WORK TO COMPLETE =>
Drop the pictures, then repeat every record exactly as it stands.

DATA =>
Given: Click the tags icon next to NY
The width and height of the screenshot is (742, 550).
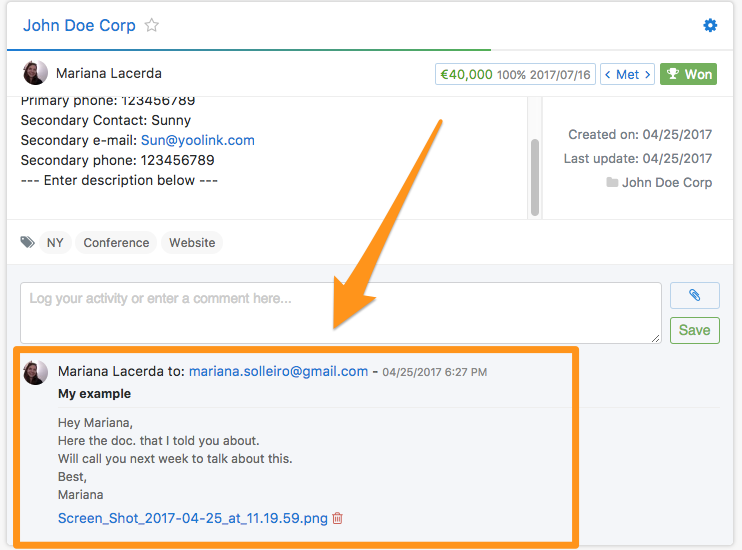Looking at the screenshot, I should click(27, 243).
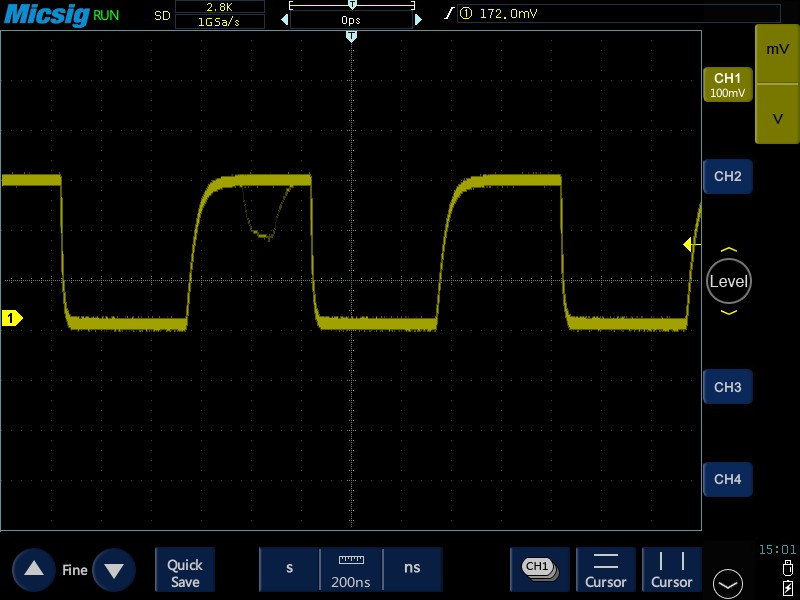Click left arrow of horizontal position bar

pyautogui.click(x=284, y=19)
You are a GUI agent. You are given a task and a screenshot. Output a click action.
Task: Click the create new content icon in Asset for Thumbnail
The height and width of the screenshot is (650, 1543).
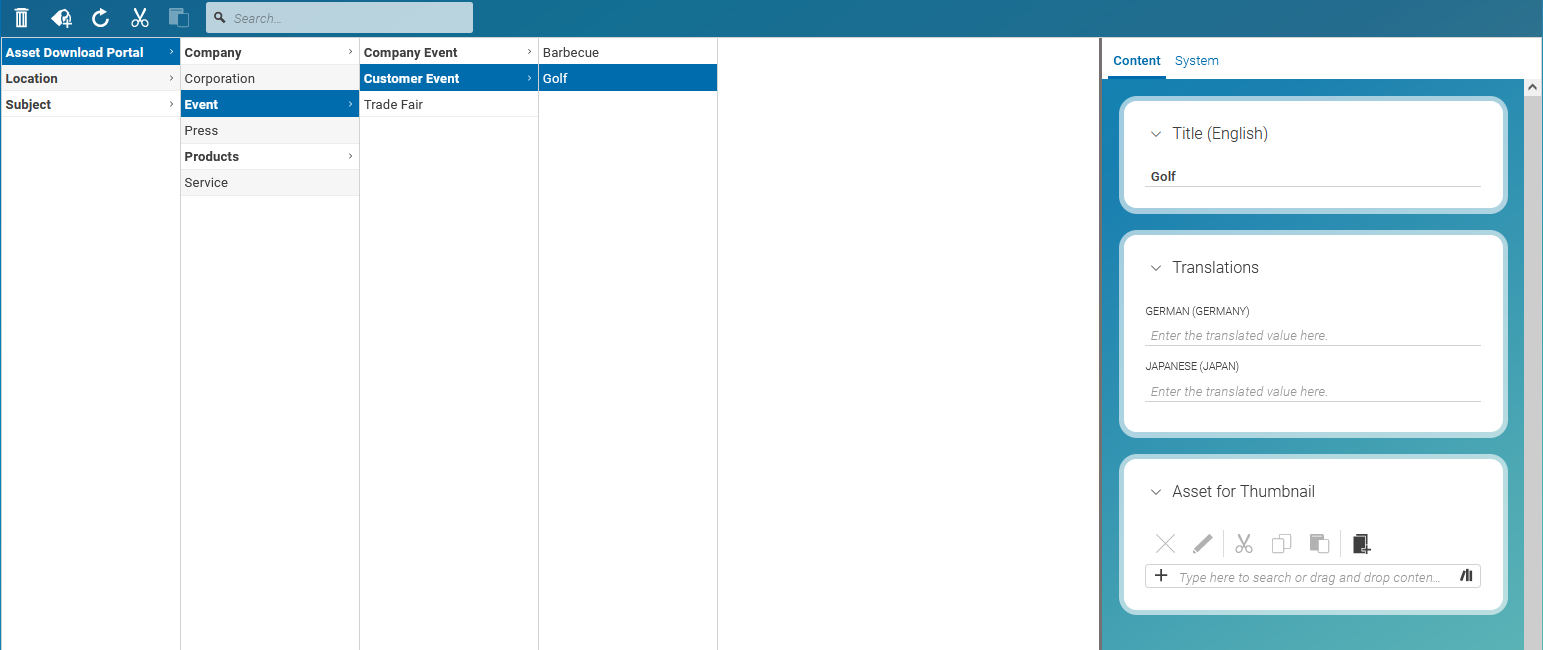(x=1360, y=544)
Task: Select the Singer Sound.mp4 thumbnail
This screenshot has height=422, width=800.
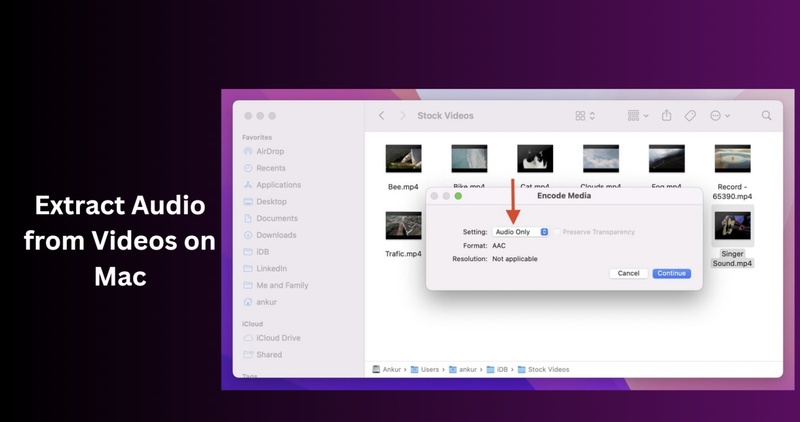Action: pos(732,227)
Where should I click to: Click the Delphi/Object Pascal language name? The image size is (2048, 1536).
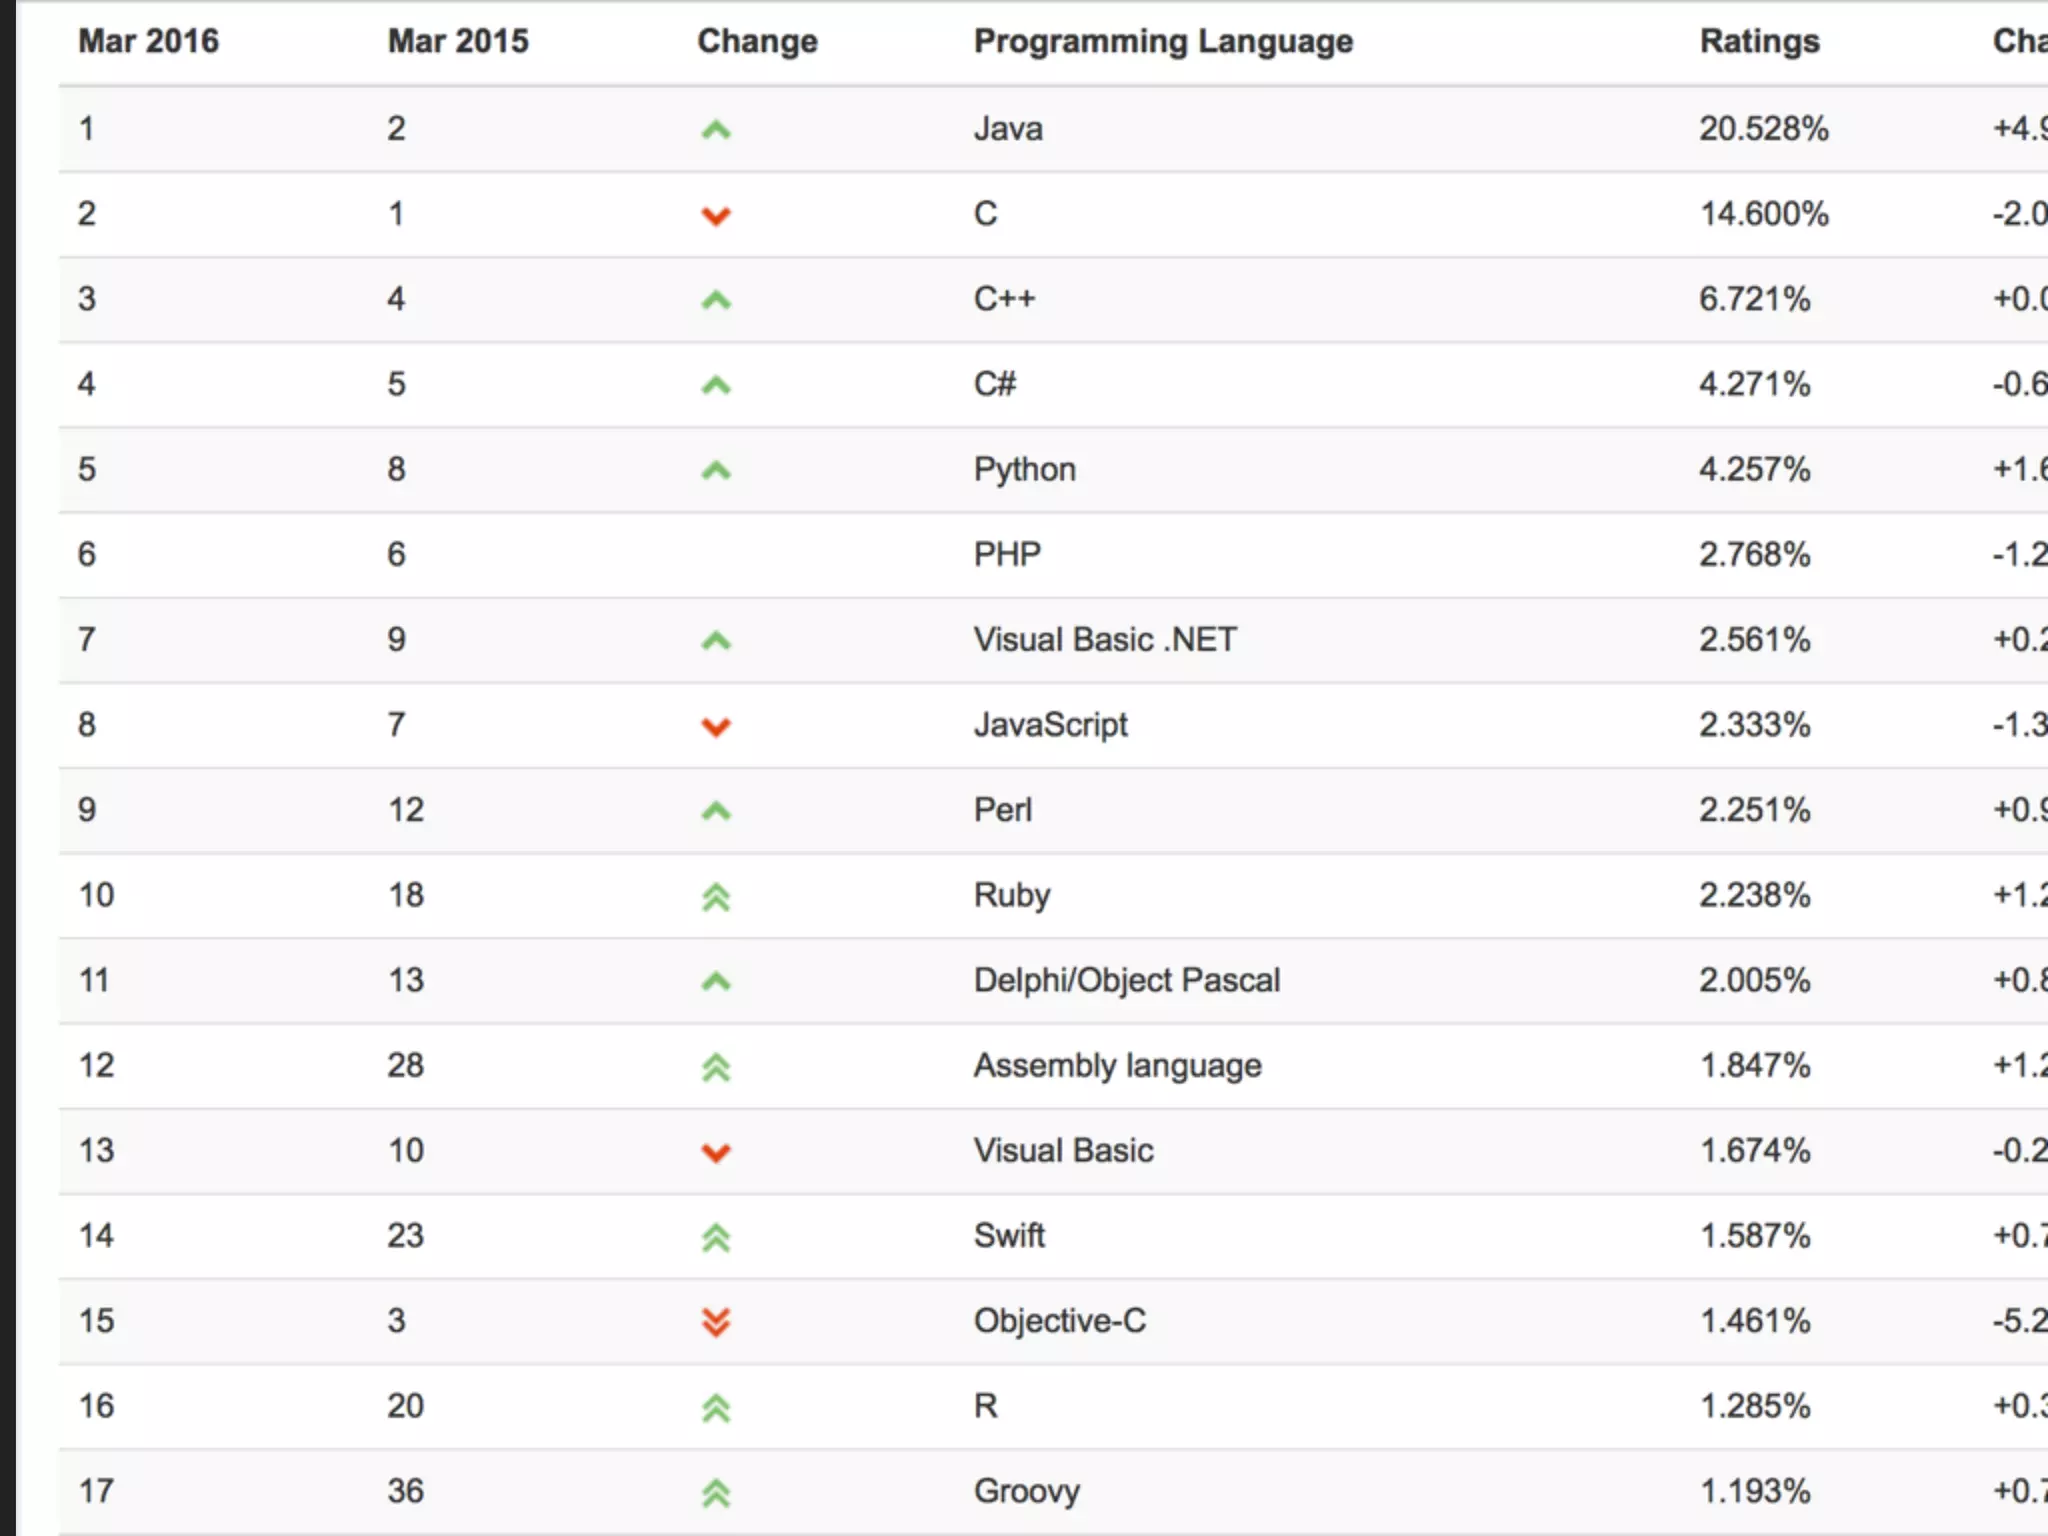click(x=1126, y=980)
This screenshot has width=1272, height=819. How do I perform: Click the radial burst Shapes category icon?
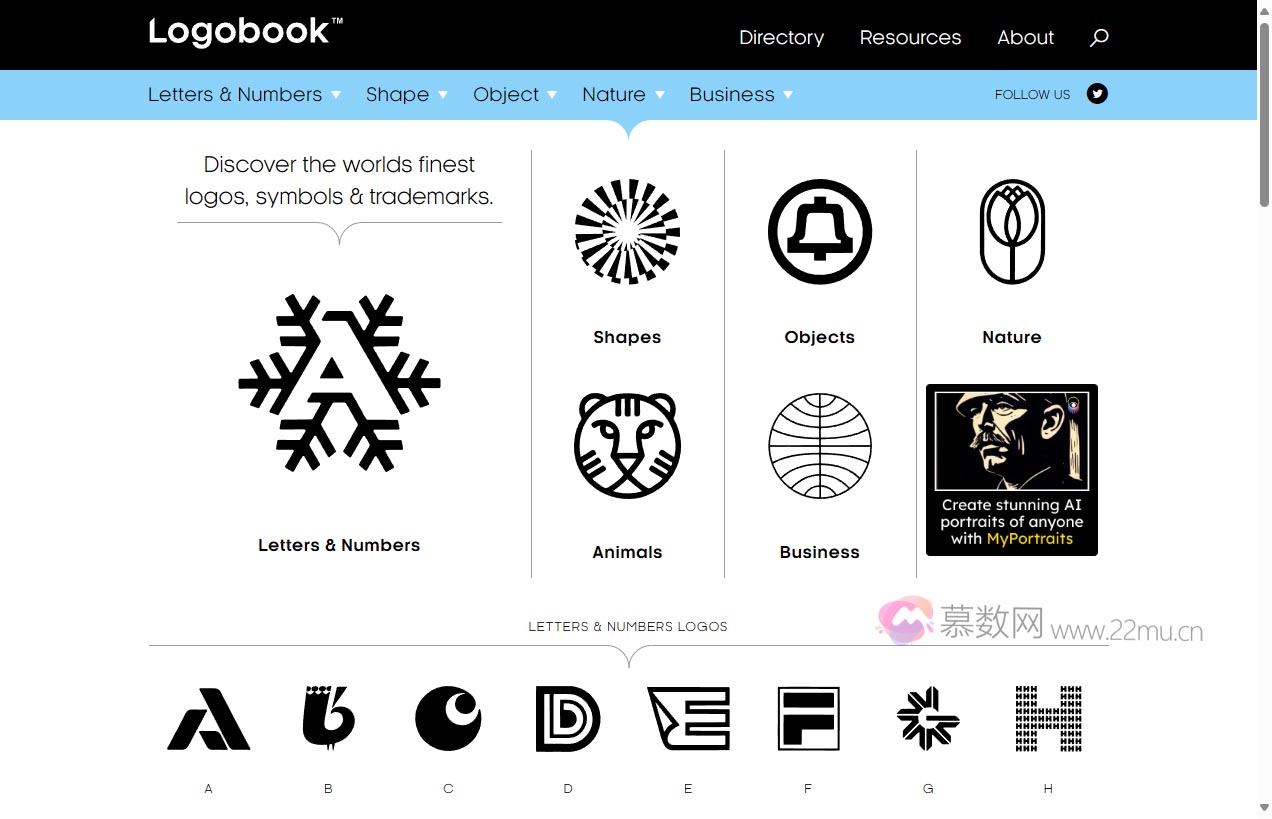coord(627,231)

RESULT OF THIS TASK =>
Given: Click the tags icon next to NY
The width and height of the screenshot is (742, 550).
Looking at the screenshot, I should click(27, 243).
Click left arrow of horizontal position bar

pyautogui.click(x=284, y=19)
You are a GUI agent. You are given a task and a screenshot. Output a click action.
Task: Click the create new content icon in Asset for Thumbnail
The height and width of the screenshot is (650, 1543).
(x=1360, y=544)
Task: Select the Singer Sound.mp4 thumbnail
This screenshot has height=422, width=800.
Action: pos(732,227)
Where should I click to: Click the Delphi/Object Pascal language name? The image size is (2048, 1536).
click(x=1126, y=980)
This screenshot has width=1272, height=819. How do I perform: Click the radial burst Shapes category icon?
coord(627,231)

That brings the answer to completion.